*Habría contratado a sicarios para asesinarla, ¿cuál respeto a la vida y la familia?
De la redacción
Este lunes, al norte de Santa Cruz de la Sierra, en Bolivia, dos sicarios atacaron a balazos a la abogada Nadia Beller, por lo cual hoy fue detenido su exesposo, Fernado Cerimedo, un ideólogo ultraderechista, ex asesor político del presidente argentino Javier Milei y responsable de operar redes de trolls y bots de la campaña de éste y organizador de “guerras sucias” en las campañas presidenciales de los ultraderechistas Jair Nolsoaro, en Brasil; de Mauricio Macri, en Argentina; de Rodrigo Paz, en Bolivia.

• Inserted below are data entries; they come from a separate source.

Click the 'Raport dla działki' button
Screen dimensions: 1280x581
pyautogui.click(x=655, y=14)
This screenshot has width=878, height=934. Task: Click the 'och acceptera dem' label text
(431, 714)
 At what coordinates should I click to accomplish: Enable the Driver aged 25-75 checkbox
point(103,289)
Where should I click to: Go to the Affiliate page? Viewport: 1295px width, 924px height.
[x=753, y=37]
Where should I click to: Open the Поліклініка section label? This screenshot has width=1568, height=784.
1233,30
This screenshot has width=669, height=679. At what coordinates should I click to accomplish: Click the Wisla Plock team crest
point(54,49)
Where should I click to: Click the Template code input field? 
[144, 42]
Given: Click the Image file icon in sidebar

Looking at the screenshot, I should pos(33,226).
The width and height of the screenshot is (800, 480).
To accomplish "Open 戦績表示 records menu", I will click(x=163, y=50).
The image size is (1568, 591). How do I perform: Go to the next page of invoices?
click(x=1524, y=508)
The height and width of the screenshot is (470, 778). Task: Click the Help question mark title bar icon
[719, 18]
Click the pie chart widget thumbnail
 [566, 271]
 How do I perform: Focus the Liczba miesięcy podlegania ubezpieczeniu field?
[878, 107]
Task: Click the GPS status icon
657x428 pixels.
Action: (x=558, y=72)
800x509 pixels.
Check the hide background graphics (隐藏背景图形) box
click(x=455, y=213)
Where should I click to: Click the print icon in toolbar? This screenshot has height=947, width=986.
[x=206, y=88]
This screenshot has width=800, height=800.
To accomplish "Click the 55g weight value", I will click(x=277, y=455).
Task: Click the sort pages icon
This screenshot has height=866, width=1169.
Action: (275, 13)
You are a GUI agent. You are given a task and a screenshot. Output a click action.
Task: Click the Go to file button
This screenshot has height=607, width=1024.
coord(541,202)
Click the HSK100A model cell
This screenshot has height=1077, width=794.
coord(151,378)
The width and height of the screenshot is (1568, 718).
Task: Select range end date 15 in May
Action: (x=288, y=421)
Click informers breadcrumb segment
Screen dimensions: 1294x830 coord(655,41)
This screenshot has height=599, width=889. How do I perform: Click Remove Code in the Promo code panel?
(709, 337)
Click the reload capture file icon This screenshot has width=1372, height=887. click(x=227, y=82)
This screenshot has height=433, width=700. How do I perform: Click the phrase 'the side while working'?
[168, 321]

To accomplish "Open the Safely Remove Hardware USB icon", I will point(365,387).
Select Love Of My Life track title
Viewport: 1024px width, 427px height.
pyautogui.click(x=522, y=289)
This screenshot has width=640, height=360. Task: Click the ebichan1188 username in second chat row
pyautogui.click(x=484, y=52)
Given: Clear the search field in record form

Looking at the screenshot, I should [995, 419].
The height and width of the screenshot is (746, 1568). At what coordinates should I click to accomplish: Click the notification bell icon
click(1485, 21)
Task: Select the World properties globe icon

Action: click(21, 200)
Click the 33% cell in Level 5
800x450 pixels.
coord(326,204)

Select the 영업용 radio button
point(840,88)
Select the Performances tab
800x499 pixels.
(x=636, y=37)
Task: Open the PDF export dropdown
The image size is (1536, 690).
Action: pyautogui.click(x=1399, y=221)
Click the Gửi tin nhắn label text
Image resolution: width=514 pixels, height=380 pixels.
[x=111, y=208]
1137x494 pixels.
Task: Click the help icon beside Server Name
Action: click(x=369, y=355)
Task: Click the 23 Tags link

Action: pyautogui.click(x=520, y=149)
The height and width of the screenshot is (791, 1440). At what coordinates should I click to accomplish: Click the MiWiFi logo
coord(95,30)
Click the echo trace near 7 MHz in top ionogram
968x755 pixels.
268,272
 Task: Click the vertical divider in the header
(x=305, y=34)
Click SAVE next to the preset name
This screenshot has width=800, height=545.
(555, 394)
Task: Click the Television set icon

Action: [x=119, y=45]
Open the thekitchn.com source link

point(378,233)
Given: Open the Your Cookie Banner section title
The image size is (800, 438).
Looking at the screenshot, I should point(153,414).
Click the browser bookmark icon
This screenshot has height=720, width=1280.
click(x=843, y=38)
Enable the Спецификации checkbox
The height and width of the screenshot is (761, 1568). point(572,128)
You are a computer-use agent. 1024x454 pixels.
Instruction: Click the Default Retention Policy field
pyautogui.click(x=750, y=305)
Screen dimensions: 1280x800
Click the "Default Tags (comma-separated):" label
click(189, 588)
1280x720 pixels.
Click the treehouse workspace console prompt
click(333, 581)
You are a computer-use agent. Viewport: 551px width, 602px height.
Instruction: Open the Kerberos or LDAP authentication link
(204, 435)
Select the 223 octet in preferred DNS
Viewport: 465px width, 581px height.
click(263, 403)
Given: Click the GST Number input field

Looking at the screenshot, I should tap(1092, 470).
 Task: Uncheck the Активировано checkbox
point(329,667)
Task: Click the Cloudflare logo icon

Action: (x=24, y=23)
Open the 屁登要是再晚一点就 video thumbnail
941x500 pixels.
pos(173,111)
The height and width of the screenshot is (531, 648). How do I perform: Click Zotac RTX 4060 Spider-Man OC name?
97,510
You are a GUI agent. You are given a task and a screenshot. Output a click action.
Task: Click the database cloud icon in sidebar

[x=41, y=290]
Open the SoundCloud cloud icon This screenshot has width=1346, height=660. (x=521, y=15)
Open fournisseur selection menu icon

Cerimedo fue uno de los principales fundadores y socios del “La Derecha Diario”, que aquí en México recibe financiamiento de Ricardo Salinas Pliego. Es socio también del mismo medio informativo digital en su versión de España Javier Negre, cuyo ultraderechismo no se diferencia nada del neofascismo. Es el más destacado organizador de campañas de desprestigio contra candidatos progresistas y gobiernos del mismo corte.
Propagandista de la ultraderecha, de la cual las principales banderas son el respeto a la vida, la unidad e integridad familiar, el argentino capturado en Bolivia evidencia en toda su dimensión la hipocresía, pues fue capaz de contratar y pagar a dos criminales para que le dieran muerte a su exesposa, la cual quedó gravemente herida y se encuentra hospitalizada, debatiéndose entre la vida y la muerte por el atentado que ordenó su ultraderechista exmarido.
Dos sicarios que se movilizaban en una motocicleta la interceptaron cuando salía de un hotel. Uno de ellos sacó un arma y le hizo varios disparos a corta distancia. La abogada fue impactada en el cuerpo por tres de las balas disparadas. De acuerdo con las primeras investigaciones de las autoridades bolivianas, Fernando Ceremido fue quien pagó para que mataran a Nadie Beller.
Actuó en sentido contrario al cuidado y respeto a la vida, a la unidad, protección y cuidado de la familia, que como ideólogo de la ultraderecha enarbola como bandera en América Latina. Cuando salga de la cárcel, difícilmente podrá seguir como defensor de los valores de la vida humana y de la familia. En realidad, probó que todo eso era pura hipocresía.